NERSCPowering Scientific Discovery Since 1974


MAP from Allinea Software is a parallel profiler with a simple graphical user interface. It is installed on Edison, Cori and Babbage.

Note that the performance of the X Windows-based MAP Graphical User Interface can be greatly improved if used in conjunction with the free NX software.


Allinea MAP is a parallel profiler with simple Graphical User Interface. MAP can be run with up to 512 processors, to profile serial, OpenMP and MPI codes.

The Allinea MAP web page and 'Allinea Forge User Guide' (available as $ALLINEA_TOOLS_DOCDIR/userguide-forge.pdf after loading an allineatools module or the Allineas Forge User Guide web page) are good resources for learning more about some of the advanced MAP features.

Loading the Allinea Tools Module

To use MAP, first load the 'allineatools' module to set the correct environment settings:

% module load allineatools

Compiling Code to Run with MAP

To collect performance data, MAP uses two small libraries: MAP sampler (map-sampler) and MPI wrapper (map-sampler-pmpi) libraries. These must be used with your program, which can be done relatively easily with dynamic linking on Babbage. There are somewhat strict rules regarding linking order among object codes and these libraries (please read the User Guide for detailed information). But if you follow the instructions printed by MAP utility scripts, then it is very likely your code will run with MAP.
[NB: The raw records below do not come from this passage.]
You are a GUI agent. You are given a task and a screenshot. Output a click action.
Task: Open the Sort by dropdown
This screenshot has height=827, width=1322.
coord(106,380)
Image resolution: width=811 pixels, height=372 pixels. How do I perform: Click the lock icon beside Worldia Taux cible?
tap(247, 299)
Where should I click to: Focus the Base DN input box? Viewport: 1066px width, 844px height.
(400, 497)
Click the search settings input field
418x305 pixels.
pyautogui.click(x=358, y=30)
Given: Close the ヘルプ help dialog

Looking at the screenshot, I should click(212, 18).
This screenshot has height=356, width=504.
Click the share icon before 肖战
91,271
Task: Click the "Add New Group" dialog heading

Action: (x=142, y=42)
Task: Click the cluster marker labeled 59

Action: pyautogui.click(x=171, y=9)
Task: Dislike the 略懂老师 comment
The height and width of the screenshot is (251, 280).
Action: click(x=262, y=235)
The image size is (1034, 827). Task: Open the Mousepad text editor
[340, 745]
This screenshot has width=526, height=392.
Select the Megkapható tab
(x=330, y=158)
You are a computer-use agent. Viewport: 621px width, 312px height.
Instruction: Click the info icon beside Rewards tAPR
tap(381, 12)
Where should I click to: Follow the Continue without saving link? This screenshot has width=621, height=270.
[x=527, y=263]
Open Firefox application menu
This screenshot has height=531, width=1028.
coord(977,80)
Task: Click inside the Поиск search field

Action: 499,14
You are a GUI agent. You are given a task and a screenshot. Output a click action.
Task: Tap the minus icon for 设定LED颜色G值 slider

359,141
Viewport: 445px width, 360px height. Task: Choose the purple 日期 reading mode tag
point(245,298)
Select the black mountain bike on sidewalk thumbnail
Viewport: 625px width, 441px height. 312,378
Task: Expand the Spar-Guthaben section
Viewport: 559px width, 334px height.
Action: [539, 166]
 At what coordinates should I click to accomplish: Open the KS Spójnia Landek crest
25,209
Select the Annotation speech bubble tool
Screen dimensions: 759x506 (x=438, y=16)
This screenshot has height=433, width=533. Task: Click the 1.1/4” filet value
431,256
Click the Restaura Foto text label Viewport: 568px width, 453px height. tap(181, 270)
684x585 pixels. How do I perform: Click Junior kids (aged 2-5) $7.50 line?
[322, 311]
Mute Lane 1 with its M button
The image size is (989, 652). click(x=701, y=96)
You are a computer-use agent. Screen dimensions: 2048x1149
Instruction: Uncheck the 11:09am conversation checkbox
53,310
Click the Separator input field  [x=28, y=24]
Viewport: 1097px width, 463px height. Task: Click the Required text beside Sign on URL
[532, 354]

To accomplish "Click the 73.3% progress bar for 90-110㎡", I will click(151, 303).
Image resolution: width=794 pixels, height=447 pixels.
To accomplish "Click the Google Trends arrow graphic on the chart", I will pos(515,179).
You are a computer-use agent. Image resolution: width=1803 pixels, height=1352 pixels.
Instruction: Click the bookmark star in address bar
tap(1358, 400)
Your program must be compiled with the -g option to keep debugging symbols, together with optimization flags that you would normally use. If you use the Cray compiler on the Cray machines, we recommend the -G2 option.

Below we show build instructions using a Fortran case, but the C or C++ usage is the same.

On Babbage

The libraries are built and preloaded at runtime when the default dynamic linking is used. So building an executable can be done easily:

% mpiifort -mmic -g -c testMAP.f
% mpiifort -mmic -o testMAP_ex testMAP.o

On Cray Machines

Buidling an executable for MAP is more complicated on Cray machines. First, you need to explicitly build the MAP sampler and MPI wrapper libraries using 'make-profiler-libraries', and link your executable against them.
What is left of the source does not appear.